Libye : un levier pour asseoir l’influence turque en Afrique du Nord et en Méditerranée centrale ?

La France a été l’un des pays les plus virulents dans sa dénonciation de l’attitude turque. Au-delà de l’Europe, la présence turque en Libye a alarmé plusieurs acteurs régionaux. L’Égypte, voisine directe, a vu d’un très mauvais œil cette avancée militaire turque à ses frontières occidentales. De son côté, la Grèce a exprimé une vive opposition à l’accord maritime signé entre la Turquie et le GNA en 2019, qui redessine les frontières maritimes en Méditerranée orientale, au détriment des intérêts grecs. Athènes y voit une manœuvre turque visant à renforcer ses prétentions sur les zones économiques exclusives riches en hydrocarbures. Cet accord, qui n’a jamais été reconnu par l’UE ni par l’ONU, a ravivé les tensions gréco-turques et a conduit à un renforcement militaire grec en mer Égée.

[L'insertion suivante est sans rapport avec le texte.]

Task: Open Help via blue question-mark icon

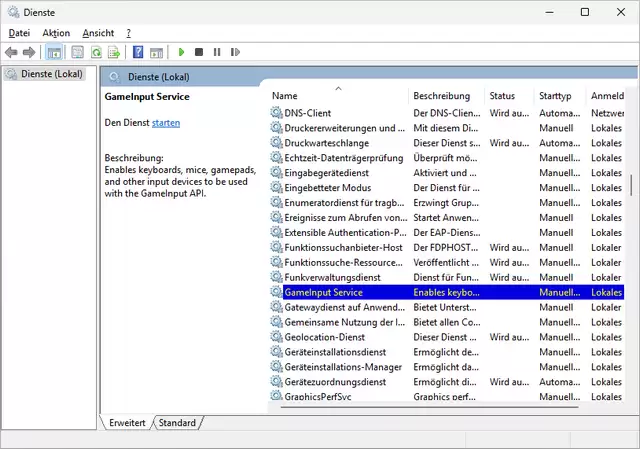Action: (x=138, y=52)
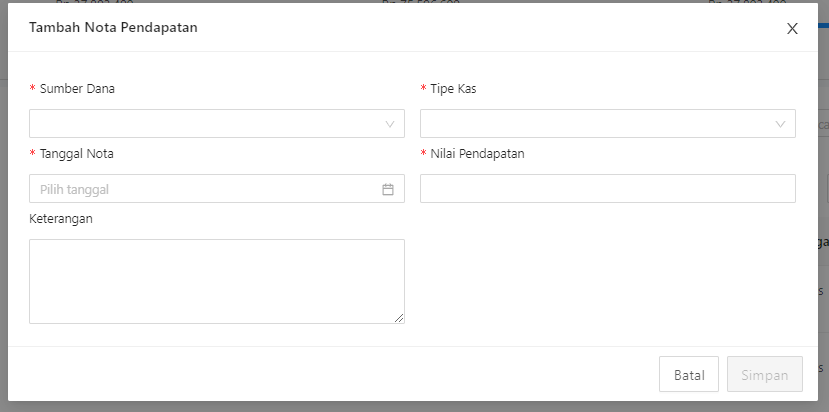
Task: Click the Keterangan field label
Action: pos(61,219)
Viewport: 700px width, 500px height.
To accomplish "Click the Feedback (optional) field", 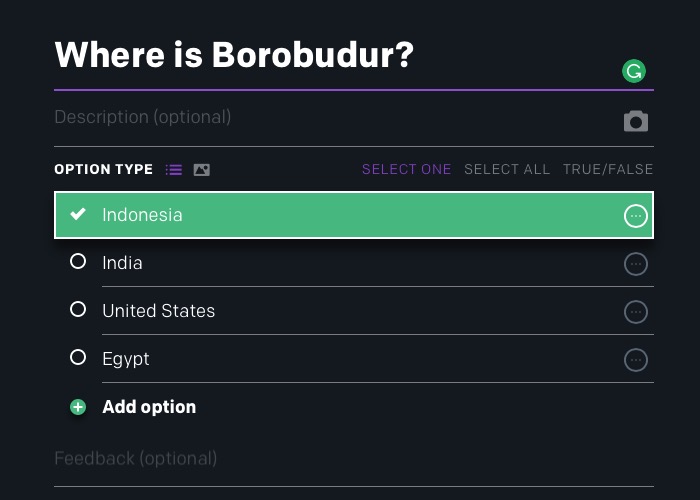I will pos(354,458).
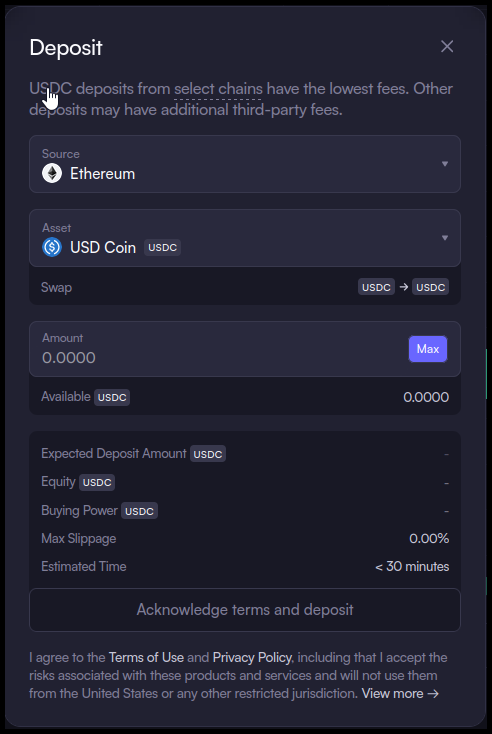Click the USDC tag next to Available
This screenshot has width=492, height=734.
[112, 397]
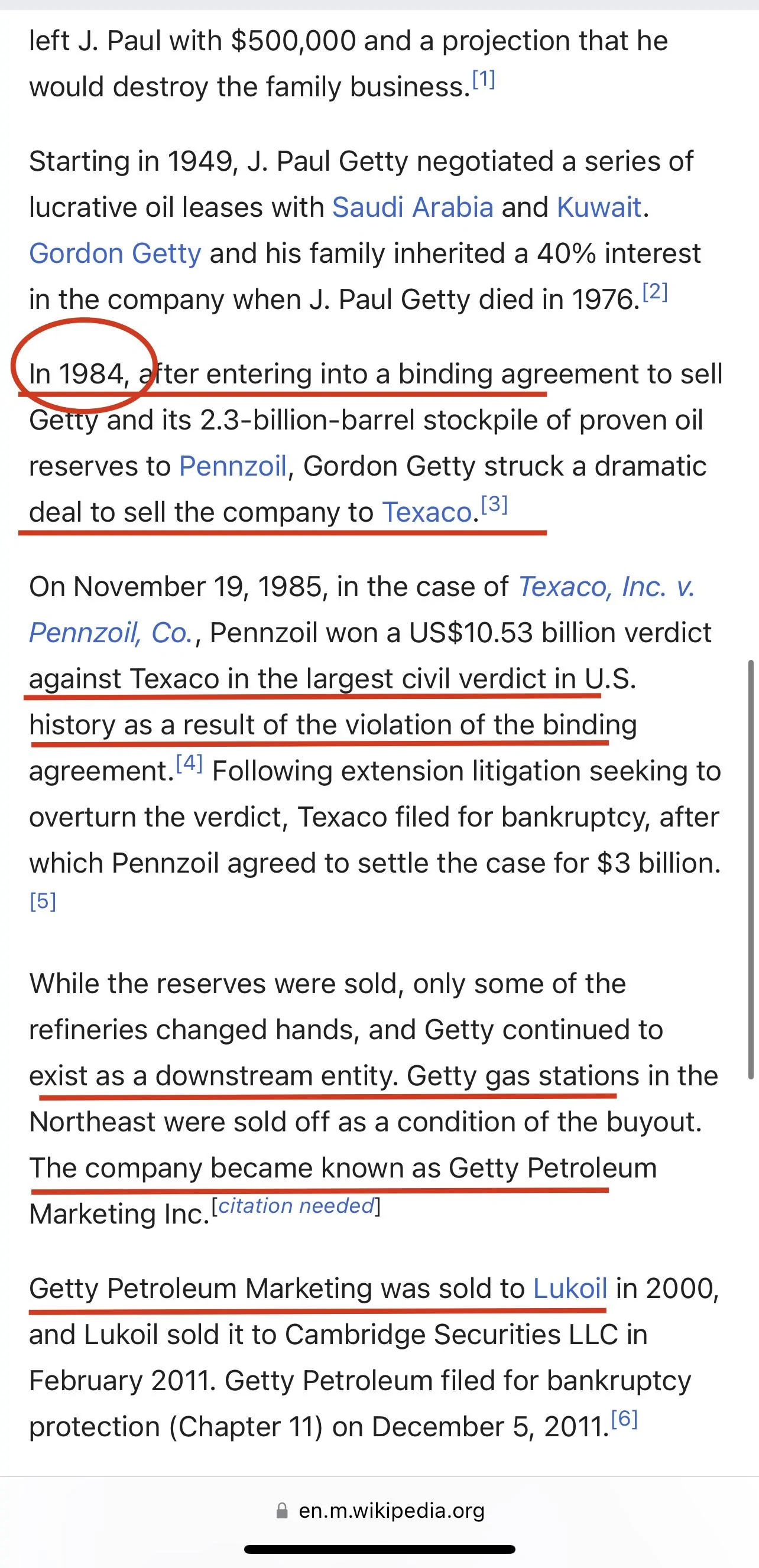Open Texaco, Inc. v. Pennzoil, Co. link
Viewport: 759px width, 1568px height.
coord(606,587)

Plus largement, l’UE s’est retrouvée divisée sur la question. Si certains pays, comme l’Italie, ont maintenu une ligne diplomatique plus souple vis-à-vis de la Turquie, d’autres, comme la France et la Grèce, ont plaidé pour des sanctions ou du moins pour une réévaluation des relations avec Ankara. L’OTAN, dont la Turquie est membre, a également été mise en difficulté par cette situation, plusieurs de ses membres se retrouvant de facto sur des lignes opposées.

En conclusion

La trajectoire de la Turquie en Libye depuis 2019 témoigne d’une stratégie multidimensionnelle et assumée de projection de puissance, dans une région historiquement instable mais riche en leviers géopolitiques. En combinant intervention militaire, implantation économique et diplomatie opportuniste, Ankara a su tirer parti du vide stratégique laissé par les puissances occidentales et de la fragmentation institutionnelle libyenne pour s’imposer comme un acteur incontournable du paysage nord-africain.

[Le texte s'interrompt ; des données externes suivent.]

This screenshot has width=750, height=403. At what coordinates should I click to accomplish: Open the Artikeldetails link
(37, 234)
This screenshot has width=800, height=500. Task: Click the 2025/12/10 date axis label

Cependant, la question de la souveraineté libyenne reste en suspens. Certes, le soutien turc a permis de repousser l’offensive de Haftar et de maintenir un équilibre militaire temporaire, mais au prix d’une nouvelle forme de dépendance, marquée par un transfert partiel du contrôle des leviers militaires et économiques, et un brouillage profond des institutions libyennes. La Libye d’aujourd’hui, morcelée entre plusieurs centres de pouvoir, manque des outils nécessaires pour contenir ou réguler une telle présence étrangère.